Anche il suolo si consuma
Si parla molto di risorse rinnovabili, ma non è detto che a tutti sia chiaro cosa la natura provveda a rinnovare. Acqua, sole, vento, biomassa (cioè legname e altri prodotti vegetali) sono le risorse rinnovabili meglio conosciute. Le altre risorse sono “non rinnovabili”: idrocarburi, gas, uranio, oro, ferro, tutto ciò che si ricava dal suolo, e che non può ricostituirsi in anni o in pochi secoli. Ci sono poi altre entità alle quali non sempre si pensa come a risorse, ma che costituiscono un bene da utilizzare per la nostra vita. Certo il territorio non viene consumato come un prodotto vegetale, che viene mangiato, né come un minerale, che viene usato per bruciarlo o per produrre oggetti diversi. Il territorio viene consumato occupandolo con case, strade, ponti, aeroporti, ferrovie; si consuma per costruirvi luoghi dove passare la vita (case, uffici, ecc.) o strutture tramite le quali rendere la stessa vita più facile e più piacevole (le cosiddette infrastrutture).
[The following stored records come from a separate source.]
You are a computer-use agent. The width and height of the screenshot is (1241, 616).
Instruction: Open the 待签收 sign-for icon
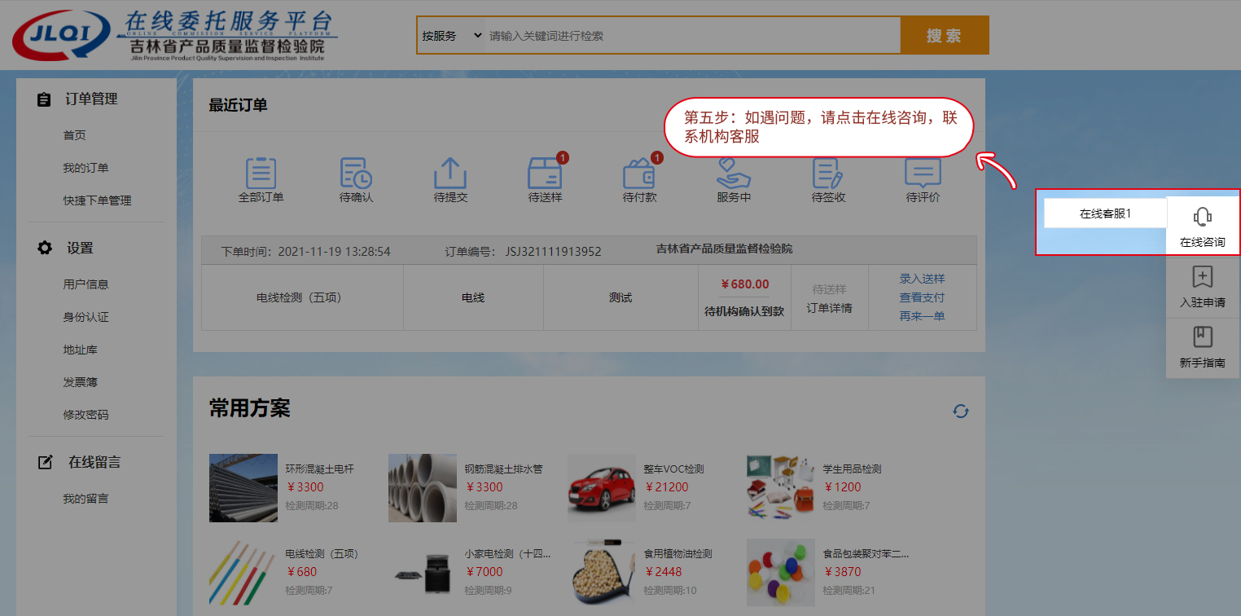[828, 174]
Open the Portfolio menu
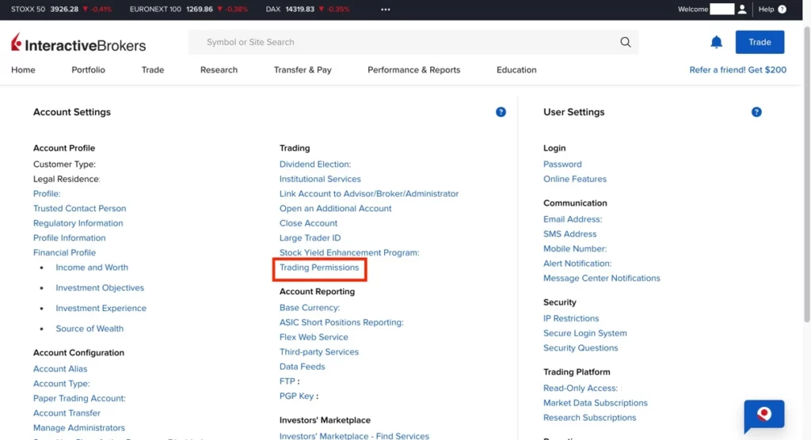 (x=88, y=70)
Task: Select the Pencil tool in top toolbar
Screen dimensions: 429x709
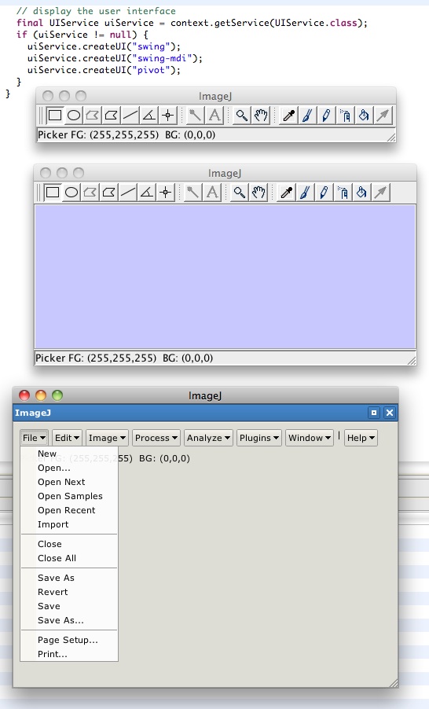Action: [326, 116]
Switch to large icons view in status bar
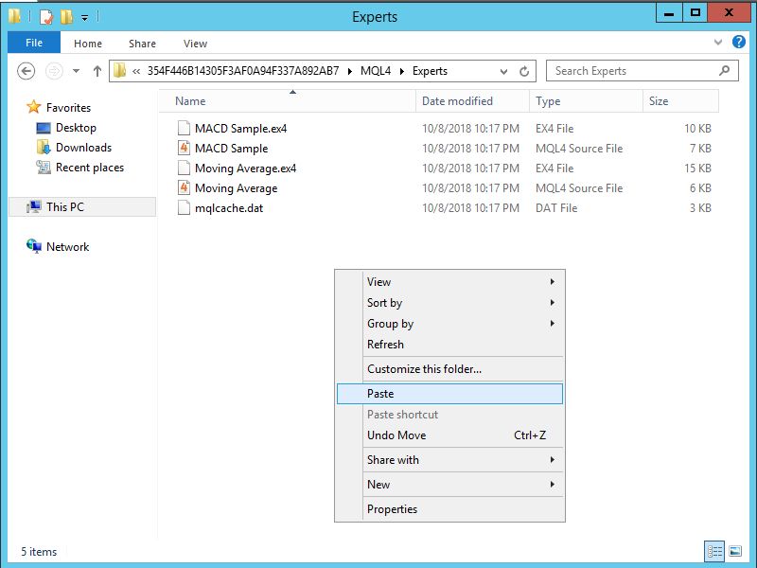Image resolution: width=757 pixels, height=568 pixels. click(x=735, y=551)
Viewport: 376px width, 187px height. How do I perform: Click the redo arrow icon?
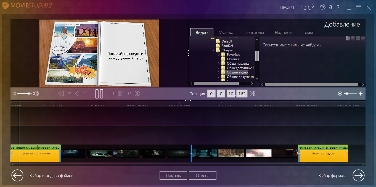(x=311, y=7)

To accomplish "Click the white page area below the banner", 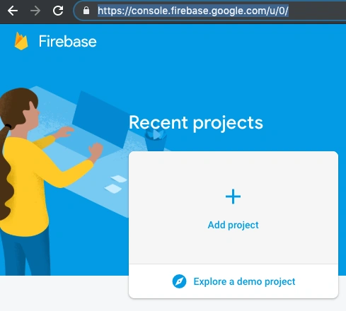I will coord(64,293).
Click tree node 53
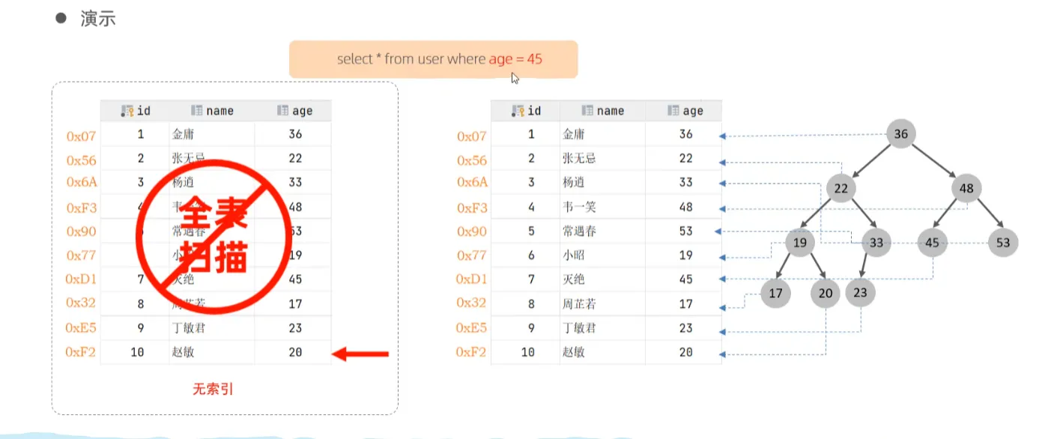 (x=1003, y=243)
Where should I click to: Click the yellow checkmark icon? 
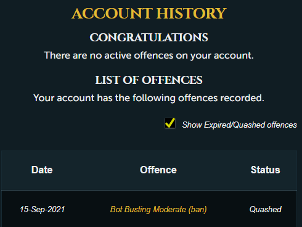coord(170,123)
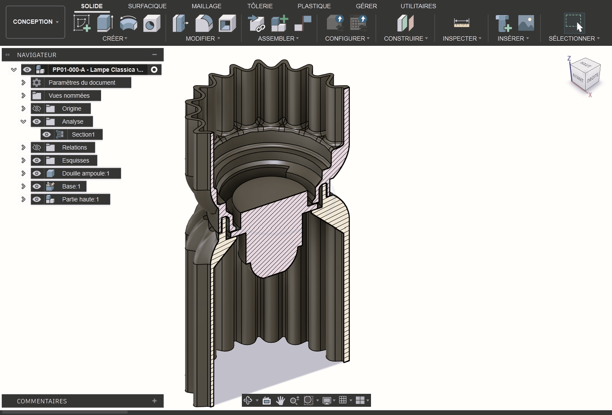This screenshot has height=415, width=612.
Task: Click the Hole tool icon
Action: click(151, 23)

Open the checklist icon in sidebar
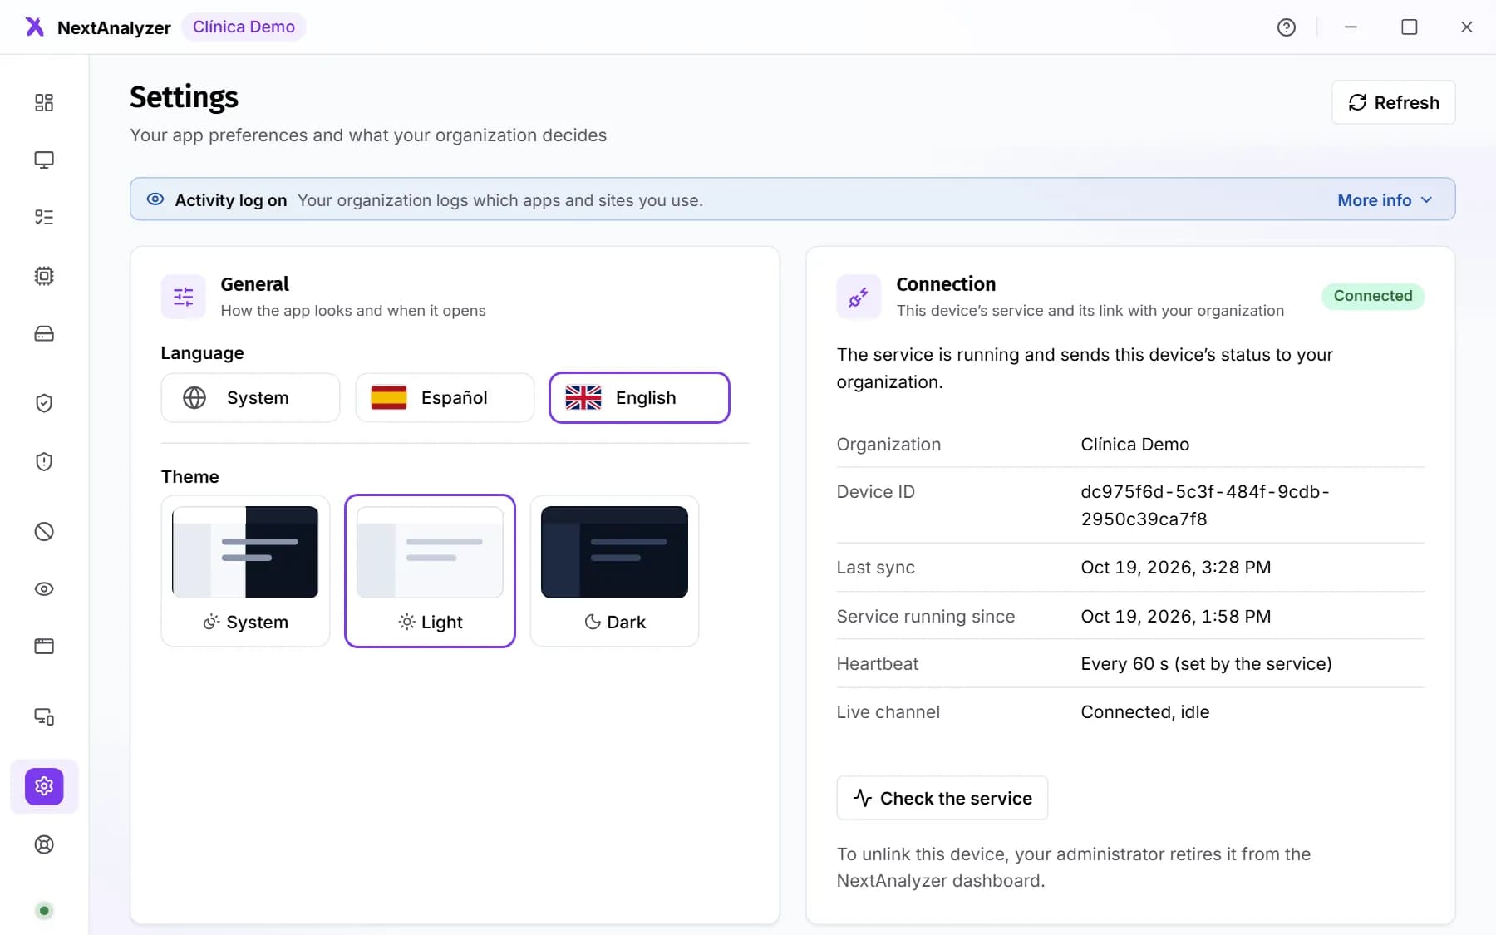pos(44,217)
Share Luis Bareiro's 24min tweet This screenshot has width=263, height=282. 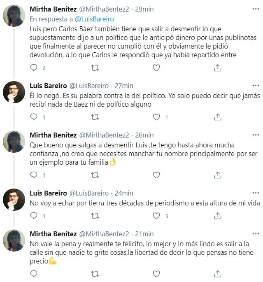(217, 216)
L’Italia ha una superficie di poco più di 300 mila chilometri quadrati; una parte significativa (più di un terzo) consiste di aree montagnose o inadatte all’insediamento umano; rimane una quantità di territorio ancora più ridotta. La densità della popolazione, definita al lordo in circa 190 abitanti per chilometro quadrato, si innalza a circa 290 abitanti per chilometro quadrato se la calcoliamo in base al territorio veramente utilizzabile. Su questo territorio insistono circa 27 milioni di alloggi, con circa 110 milioni di vani. Poiché le famiglie sono circa 23 milioni e gli abitanti circa 58 milioni, una matematica da quarta elementare ci spiega che ci sono, in Italia, circa 120 alloggi ogni 100 famiglie; e circa 190 vani per ogni100 persone.
Sembrerebbero dati sufficienti a garantire risolti tutti i problemi abitativi, eppure non è così; e si seguita a costruire, occupando territorio che, una volta consumato da nuove costruzioni, non ci sarà più. Eppure ci sono molti alloggi e molti vani vuoti: non sarebbe più opportuno far sì che il territorio già usato venga effettivamente utilizzato, invece che consumare territorio nuovo? Non sarebbe ragionevole se una norma impedisse l’uso di territorio nuovo se l’esigenza per la quale lo si vuole utilizzare può risolversi sistemando costruzioni o infrastrutture già esistenti, quindi territorio già usato? E che disponesse che, nel caso sia veramente necessario utilizzare territorio nuovo, quello precedentemente utilizzato venga riportato allo stato di natura? La domanda è posta: alla politica (o ai cittadini?) la risposta.